On sait que l’art du bâton était pratiqué par les soldats. En témoignent au XIXe siècle les brevets de maîtres de bâton et de canne, où sont représentés des militaires de diverses armes autour des lutteurs.
En 1829, un colonel anonyme écrivait le plus grand bien de la gymnastique et des cours de bâton au sein des armées, dans un article paru dans « Le Spectateur militaire » n° 41, p. 461-462.
Les soldats, écrit-il, pratiquent assez peu les duels car ils « ont appris par leurs anciens compagnons d’armes qu’il fallait réserver sa bravoure pour se battre avec l’ennemi plutôt qu’avec ses concitoyens. Ils savent d’ailleurs qu’une fois rentrés dans leurs foyers, ce n’est pas avec l’épée qu’ils auront à terminer leurs querelles. On les voit donc pour la plupart employer leurs loisirs à apprendre ce qu’on appelle jouer du bâton.

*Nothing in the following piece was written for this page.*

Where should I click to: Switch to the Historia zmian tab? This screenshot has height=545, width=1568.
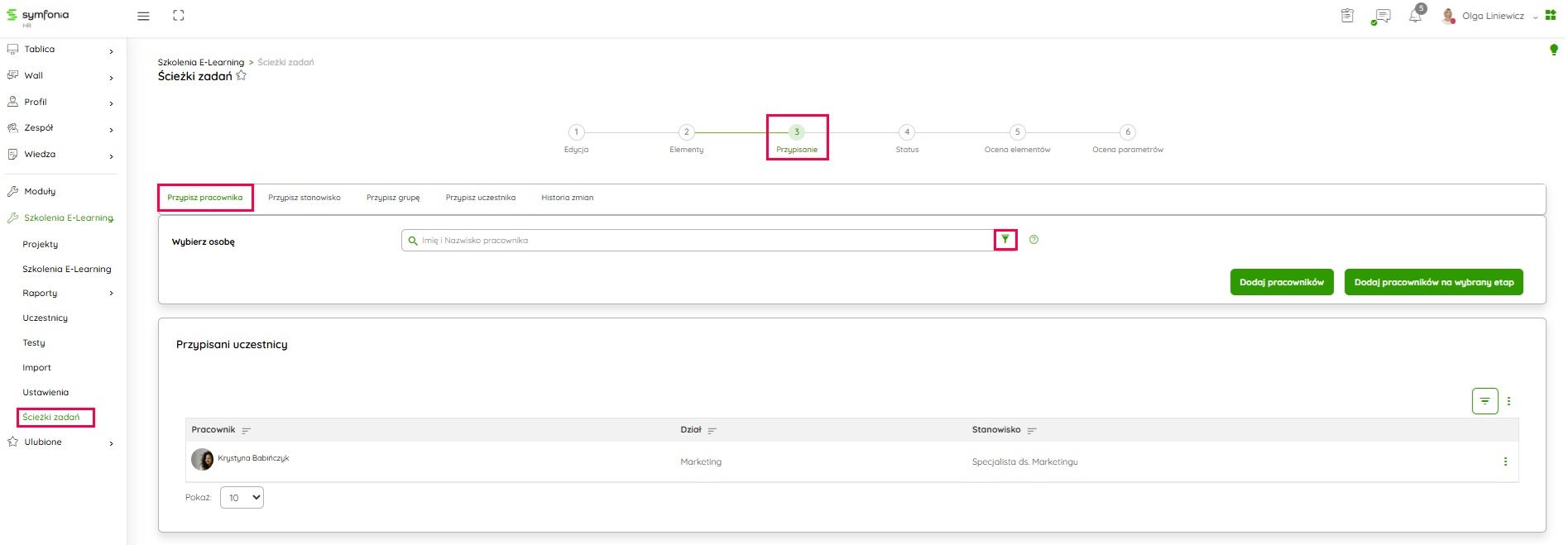(567, 198)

Il est peu de régiments qui n’aient leurs maîtres bâtonistes ; les soldats aiment en général beaucoup cet exercice, qui est proscrit mal à propos selon moi dans quelques régiments. C’est de ce goût et de cette disposition que je voudrais qu’on s’emparât, dans un but bien autrement utile que le talent de l’escrime, celui de perfectionner l’adresse du soldat dans le maniement de son arme ; il s’habituerait ainsi à ne plus la trouver lourde, quand il s’agirait de porter des coups à l’ennemi sur le champ de bataille.
Il n’est pas de militaire qui n’ait eu l’occasion de remarquer combien cet exercice du bâton développe les forces, la légèreté et la souplesse. Ces mouvements précipités pour attaquer et pour parer ; l’action des bras, soit qu’on les emploie tous deux à la fois ou séparément, ces voltes rapides, en avant, en arrière, ou de côté, demandent une grande agilité, et tous ces mouvements ne sont pas plus dépourvus de grâce que d’adresse. Presque toutes les feintes de l’escrime s’y trouvent, ainsi que les moyens d’attaque et de défense, et elles y sont même plus nombreuses, puisque l’on peut se servir des deux bras.
En encourageant cet exercice, en substituant au simple bâton une perche assez lourde et de la même longueur que le fusil armé de sa baïonnette, le soldat apprendra à se servir avantageusement de son arme ; il saura parer vivement à droite et à gauche, comme s’il se trouvait dans une mêlée, lancer avec promptitude et à une grande distance, des coups dans toutes les directions, soit des deux mains, soit de chacune séparément ; et quelle que soit l’adresse des soldats étrangers, le soldat français ainsi exercé ne leur cèdera jamais, s’il se trouve aux prises avec des ennemis même familiarisés avec cette instruction. »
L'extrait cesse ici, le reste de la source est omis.